* What is expected:
The response must reproduce every record in full.

* Extracted material:
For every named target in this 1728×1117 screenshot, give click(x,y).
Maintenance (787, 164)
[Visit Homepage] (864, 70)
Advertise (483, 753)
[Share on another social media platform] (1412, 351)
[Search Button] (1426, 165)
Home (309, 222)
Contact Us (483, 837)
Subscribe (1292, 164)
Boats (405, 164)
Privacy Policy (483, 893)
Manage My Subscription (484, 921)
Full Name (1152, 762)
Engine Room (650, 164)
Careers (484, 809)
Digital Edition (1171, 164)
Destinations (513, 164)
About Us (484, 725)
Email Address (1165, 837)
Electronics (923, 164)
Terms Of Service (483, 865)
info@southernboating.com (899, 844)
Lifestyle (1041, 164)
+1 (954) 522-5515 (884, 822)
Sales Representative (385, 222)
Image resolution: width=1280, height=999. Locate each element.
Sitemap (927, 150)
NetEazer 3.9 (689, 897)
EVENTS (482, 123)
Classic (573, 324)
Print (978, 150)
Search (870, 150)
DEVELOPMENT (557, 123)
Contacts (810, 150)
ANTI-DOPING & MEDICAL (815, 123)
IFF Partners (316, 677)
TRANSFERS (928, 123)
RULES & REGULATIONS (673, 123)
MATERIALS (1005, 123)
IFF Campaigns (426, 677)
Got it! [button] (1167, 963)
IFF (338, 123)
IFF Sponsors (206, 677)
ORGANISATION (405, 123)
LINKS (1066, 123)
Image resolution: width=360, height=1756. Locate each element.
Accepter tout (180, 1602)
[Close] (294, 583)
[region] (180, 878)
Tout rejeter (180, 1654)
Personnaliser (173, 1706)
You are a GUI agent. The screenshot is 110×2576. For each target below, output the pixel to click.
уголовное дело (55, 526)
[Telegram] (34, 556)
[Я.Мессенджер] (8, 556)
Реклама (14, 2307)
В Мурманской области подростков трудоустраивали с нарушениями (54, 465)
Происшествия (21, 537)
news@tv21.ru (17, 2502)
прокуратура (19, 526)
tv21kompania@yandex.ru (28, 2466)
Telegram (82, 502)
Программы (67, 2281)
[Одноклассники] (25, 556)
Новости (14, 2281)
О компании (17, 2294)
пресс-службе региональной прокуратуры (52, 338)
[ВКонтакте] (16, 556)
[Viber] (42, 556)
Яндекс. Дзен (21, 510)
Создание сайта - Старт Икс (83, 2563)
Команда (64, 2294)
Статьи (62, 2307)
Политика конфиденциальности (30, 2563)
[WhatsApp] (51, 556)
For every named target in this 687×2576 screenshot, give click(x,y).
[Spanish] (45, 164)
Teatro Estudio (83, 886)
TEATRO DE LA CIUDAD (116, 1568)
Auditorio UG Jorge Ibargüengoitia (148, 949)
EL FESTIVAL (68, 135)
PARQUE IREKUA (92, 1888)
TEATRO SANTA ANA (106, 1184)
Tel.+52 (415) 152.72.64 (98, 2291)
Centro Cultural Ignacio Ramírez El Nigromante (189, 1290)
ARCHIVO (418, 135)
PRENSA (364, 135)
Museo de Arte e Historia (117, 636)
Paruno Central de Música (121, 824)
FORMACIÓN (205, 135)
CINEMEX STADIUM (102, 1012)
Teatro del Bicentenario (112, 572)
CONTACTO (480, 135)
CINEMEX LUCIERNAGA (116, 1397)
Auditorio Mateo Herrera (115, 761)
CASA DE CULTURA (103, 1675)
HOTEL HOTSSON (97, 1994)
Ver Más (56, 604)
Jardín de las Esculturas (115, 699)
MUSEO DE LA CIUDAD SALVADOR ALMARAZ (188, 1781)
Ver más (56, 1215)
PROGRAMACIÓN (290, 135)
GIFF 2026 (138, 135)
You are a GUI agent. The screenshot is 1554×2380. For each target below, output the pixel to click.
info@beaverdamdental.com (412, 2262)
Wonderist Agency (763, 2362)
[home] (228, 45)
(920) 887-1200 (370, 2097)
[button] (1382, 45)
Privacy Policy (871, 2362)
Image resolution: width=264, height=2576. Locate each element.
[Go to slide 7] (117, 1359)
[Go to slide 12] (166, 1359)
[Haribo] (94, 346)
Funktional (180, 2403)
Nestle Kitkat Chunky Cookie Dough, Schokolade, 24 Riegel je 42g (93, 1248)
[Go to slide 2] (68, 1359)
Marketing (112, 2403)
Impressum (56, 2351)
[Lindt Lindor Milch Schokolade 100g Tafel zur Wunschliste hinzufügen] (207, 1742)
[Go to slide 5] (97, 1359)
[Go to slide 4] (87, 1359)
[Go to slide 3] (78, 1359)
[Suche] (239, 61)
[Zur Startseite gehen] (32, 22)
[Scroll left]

* Answer section:
For every named target in this 1728×1117 screenshot, give click(x,y).
Maintenance (787, 164)
[Visit Homepage] (864, 70)
Advertise (483, 753)
[Share on another social media platform] (1412, 351)
[Search Button] (1426, 165)
Home (309, 222)
Contact Us (483, 837)
Subscribe (1292, 164)
Boats (405, 164)
Privacy Policy (483, 893)
Manage My Subscription (484, 921)
Full Name (1152, 762)
Engine Room (650, 164)
Careers (484, 809)
Digital Edition (1171, 164)
Destinations (513, 164)
About Us (484, 725)
Email Address (1165, 837)
Electronics (923, 164)
Terms Of Service (483, 865)
info@southernboating.com (899, 844)
Lifestyle (1041, 164)
+1 (954) 522-5515 (884, 822)
Sales Representative (385, 222)
Image resolution: width=1280, height=999. Locate each element.
Sitemap (927, 150)
NetEazer 3.9 (689, 897)
EVENTS (482, 123)
Classic (573, 324)
Print (978, 150)
Search (870, 150)
DEVELOPMENT (557, 123)
Contacts (810, 150)
ANTI-DOPING & MEDICAL (815, 123)
IFF Partners (316, 677)
TRANSFERS (928, 123)
RULES & REGULATIONS (673, 123)
MATERIALS (1005, 123)
IFF Campaigns (426, 677)
Got it! [button] (1167, 963)
IFF (338, 123)
IFF Sponsors (206, 677)
ORGANISATION (405, 123)
LINKS (1066, 123)
Image resolution: width=360, height=1756. Locate each element.
Accepter tout (180, 1602)
[Close] (294, 583)
[region] (180, 878)
Tout rejeter (180, 1654)
Personnaliser (173, 1706)
You are a GUI agent. The screenshot is 110×2576. For each target below, output the pixel to click.
уголовное дело (55, 526)
[Telegram] (34, 556)
[Я.Мессенджер] (8, 556)
Реклама (14, 2307)
В Мурманской области подростков трудоустраивали с нарушениями (54, 465)
Происшествия (21, 537)
news@tv21.ru (17, 2502)
прокуратура (19, 526)
tv21kompania@yandex.ru (28, 2466)
Telegram (82, 502)
Программы (67, 2281)
[Одноклассники] (25, 556)
Новости (14, 2281)
О компании (17, 2294)
пресс-службе региональной прокуратуры (52, 338)
[ВКонтакте] (16, 556)
[Viber] (42, 556)
Яндекс. Дзен (21, 510)
Создание сайта - Старт Икс (83, 2563)
Команда (64, 2294)
Статьи (62, 2307)
Политика конфиденциальности (30, 2563)
[WhatsApp] (51, 556)
For every named target in this 687×2576 screenshot, give click(x,y).
[Spanish] (45, 164)
Teatro Estudio (83, 886)
TEATRO DE LA CIUDAD (116, 1568)
Auditorio UG Jorge Ibargüengoitia (148, 949)
EL FESTIVAL (68, 135)
PARQUE IREKUA (92, 1888)
TEATRO SANTA ANA (106, 1184)
Tel.+52 (415) 152.72.64 (98, 2291)
Centro Cultural Ignacio Ramírez El Nigromante (189, 1290)
ARCHIVO (418, 135)
PRENSA (364, 135)
Museo de Arte e Historia (117, 636)
Paruno Central de Música (121, 824)
FORMACIÓN (205, 135)
CINEMEX STADIUM (102, 1012)
Teatro del Bicentenario (112, 572)
CONTACTO (480, 135)
CINEMEX LUCIERNAGA (116, 1397)
Auditorio Mateo Herrera (115, 761)
CASA DE CULTURA (103, 1675)
HOTEL HOTSSON (97, 1994)
Ver Más (56, 604)
Jardín de las Esculturas (115, 699)
MUSEO DE LA CIUDAD SALVADOR ALMARAZ (188, 1781)
Ver más (56, 1215)
PROGRAMACIÓN (290, 135)
GIFF 2026 (138, 135)
You are a GUI agent. The screenshot is 1554×2380. For each target below, output the pixel to click.
info@beaverdamdental.com (412, 2262)
Wonderist Agency (763, 2362)
[home] (228, 45)
(920) 887-1200 (370, 2097)
[button] (1382, 45)
Privacy Policy (871, 2362)
Image resolution: width=264, height=2576. Locate each element.
[Go to slide 7] (117, 1359)
[Go to slide 12] (166, 1359)
[Haribo] (94, 346)
Funktional (180, 2403)
Nestle Kitkat Chunky Cookie Dough, Schokolade, 24 Riegel je 42g (93, 1248)
[Go to slide 2] (68, 1359)
Marketing (112, 2403)
Impressum (56, 2351)
[Lindt Lindor Milch Schokolade 100g Tafel zur Wunschliste hinzufügen] (207, 1742)
[Go to slide 5] (97, 1359)
[Go to slide 4] (87, 1359)
[Go to slide 3] (78, 1359)
[Suche] (239, 61)
[Zur Startseite gehen] (32, 22)
[Scroll left]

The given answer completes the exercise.